Les travailleurs domestiques (cuisiniers, jardiniers, gardien, dame de compagnie, etc.), réunis sous la bannière de l’Association pour le développement des assistantes de maison (Asdam), ont organisé une journée d’échanges le 19 juin 2021 à Yaoundé.

Au cours de cette rencontre organisée dans le sillage de la Journée internationale du travailleur domestique placée sur le thème « Travail décent, vie décente pour les travailleurs et travailleuses domestiques au Cameroun », l’Asdam a présenté les doléances de cette catégorie professionnelle. « Les travailleurs domestiques exercent dans des conditions très précaires.

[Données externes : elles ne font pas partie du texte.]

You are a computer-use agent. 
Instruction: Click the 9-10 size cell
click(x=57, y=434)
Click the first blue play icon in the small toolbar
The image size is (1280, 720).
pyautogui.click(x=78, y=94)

Ce travail est sous-évalué, sous-payé, invisible, n’est pas reconnu ni respecté. Ils sont exposés à la discrimination liée aux conditions d’emploi et de travail », s’offusque Claudine Mboudou, présidente de l’Asdam. Elle se convainc que l’inversion de cette tendance passe par une revalorisation des salaires des travailleurs domestiques qui oscillent généralement entre 25 000 et 150 000 FCFA pour les privilégiés, leur affiliation à la Caisse nationale de prévoyance sociale (CNPS) et le respect des droits fondamentaux des travailleurs par les employeurs à l’instar des congés de maternité.  Les travailleurs domestiques proposent aussi l’institutionnalisation de la célébration de cette journée le 16 juin de chaque année, la révision du décret datant de 1968 fixant les conditions générales d’emploi des domestiques et employés de maison ou la construction des centres dédiés à la formation aux métiers domestiques. Nina Netzer, représentante-résidente de la fondation allemande Friedrich Ebert Stiftung, qui appuie cette initiative, révèle qu’un guide de formation à la promotion et à la protection des travailleurs domestiques est en cours d’élaboration.